This report explores the performance of large language models (LLMs) such as ChatGPT and GPT-4 on language translation tasks. Specifically, it compares the performance of these models with current state-of-the-art translation-specific models. This is a separate exploration of the experimental results from the fantastic full paper by Nathaniel R. Robinson, Perez Ogayo, David R. Mortensen, and Graham Neubig.
The paper compared the performance of translation models on the FLORES 200 dataset, a set of translation results for diverse and under-resourced languages. While the full paper looks at all 200 languages, this interactive report explores a subset of 20 languages (due to cost constraints) on which GPT-4 was also run.

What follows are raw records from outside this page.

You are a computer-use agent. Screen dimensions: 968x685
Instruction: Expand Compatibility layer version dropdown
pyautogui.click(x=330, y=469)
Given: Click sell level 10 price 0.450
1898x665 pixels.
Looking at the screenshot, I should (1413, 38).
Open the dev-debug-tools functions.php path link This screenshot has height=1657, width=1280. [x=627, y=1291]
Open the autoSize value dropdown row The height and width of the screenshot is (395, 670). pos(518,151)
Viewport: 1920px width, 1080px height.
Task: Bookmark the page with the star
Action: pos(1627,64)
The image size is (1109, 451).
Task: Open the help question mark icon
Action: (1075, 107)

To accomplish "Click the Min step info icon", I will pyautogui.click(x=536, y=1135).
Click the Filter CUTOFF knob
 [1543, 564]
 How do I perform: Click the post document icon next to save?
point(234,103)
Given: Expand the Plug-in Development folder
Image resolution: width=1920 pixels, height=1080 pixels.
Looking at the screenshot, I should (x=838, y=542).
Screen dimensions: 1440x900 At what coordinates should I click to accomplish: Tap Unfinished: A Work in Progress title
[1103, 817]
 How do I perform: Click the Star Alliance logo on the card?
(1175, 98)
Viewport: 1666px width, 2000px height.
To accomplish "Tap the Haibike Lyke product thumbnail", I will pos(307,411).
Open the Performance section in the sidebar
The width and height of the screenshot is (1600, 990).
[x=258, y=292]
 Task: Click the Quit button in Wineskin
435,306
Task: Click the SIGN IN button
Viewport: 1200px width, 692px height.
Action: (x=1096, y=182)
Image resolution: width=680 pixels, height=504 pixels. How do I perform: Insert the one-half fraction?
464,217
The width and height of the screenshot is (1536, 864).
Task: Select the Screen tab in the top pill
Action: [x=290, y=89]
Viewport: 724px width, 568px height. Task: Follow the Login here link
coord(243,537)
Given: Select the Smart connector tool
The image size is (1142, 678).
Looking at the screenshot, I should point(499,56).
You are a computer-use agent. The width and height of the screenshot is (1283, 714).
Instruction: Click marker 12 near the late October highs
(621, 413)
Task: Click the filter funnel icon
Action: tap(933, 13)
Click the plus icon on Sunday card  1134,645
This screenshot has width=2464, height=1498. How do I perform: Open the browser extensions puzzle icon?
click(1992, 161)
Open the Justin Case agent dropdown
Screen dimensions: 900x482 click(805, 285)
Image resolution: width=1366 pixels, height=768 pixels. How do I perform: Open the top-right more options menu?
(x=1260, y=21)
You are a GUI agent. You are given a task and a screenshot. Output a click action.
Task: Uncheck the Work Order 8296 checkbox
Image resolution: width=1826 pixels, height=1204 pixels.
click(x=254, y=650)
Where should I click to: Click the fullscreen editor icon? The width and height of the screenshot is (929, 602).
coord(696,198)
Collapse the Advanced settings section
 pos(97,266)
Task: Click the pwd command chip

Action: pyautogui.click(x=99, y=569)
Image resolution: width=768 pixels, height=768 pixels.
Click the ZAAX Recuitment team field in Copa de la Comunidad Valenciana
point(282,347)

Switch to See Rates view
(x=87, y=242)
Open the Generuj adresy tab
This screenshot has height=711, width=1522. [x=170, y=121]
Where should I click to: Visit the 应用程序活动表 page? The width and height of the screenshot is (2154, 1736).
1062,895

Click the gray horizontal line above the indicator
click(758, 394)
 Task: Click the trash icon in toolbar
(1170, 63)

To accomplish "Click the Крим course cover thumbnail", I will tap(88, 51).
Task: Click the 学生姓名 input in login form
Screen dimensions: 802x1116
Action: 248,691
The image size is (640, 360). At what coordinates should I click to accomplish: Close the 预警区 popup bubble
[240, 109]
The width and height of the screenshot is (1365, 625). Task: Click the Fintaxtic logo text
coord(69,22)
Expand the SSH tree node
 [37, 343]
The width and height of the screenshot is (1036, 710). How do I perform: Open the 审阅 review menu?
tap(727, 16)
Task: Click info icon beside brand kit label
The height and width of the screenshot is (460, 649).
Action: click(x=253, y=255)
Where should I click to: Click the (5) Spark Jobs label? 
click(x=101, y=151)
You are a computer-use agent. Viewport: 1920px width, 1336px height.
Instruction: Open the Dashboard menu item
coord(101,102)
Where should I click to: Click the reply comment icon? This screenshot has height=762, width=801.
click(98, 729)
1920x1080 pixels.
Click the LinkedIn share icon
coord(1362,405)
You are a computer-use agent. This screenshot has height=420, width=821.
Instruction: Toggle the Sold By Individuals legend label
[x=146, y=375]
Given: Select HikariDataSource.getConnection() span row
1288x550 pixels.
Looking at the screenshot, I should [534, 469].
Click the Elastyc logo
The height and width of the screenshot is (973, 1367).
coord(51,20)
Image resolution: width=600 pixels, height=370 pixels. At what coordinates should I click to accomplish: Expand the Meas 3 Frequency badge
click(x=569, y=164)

The models shown below are the following:
- ChatGPT zero-shot (GPT-3.5-turbo)
- ChatGPT five-shot (GPT-3.5-turbo)
- GPT4 five-shot
- NLLB MOE - SOTA translation model
We use the ChrF metric of character n-gram F-score from sacrebleu for evaluation. This metric is a measure of overlap between the ground truth and predicted output and has shown reasonable correlation with human rating.
Overall Performance
We first look at the overall performance of these models across all language pairs. We find that while GPT-4 significantly outperforms ChatGPT, it still significantly lags behind the state-of-the-art translation models, especially on under-resourced languages.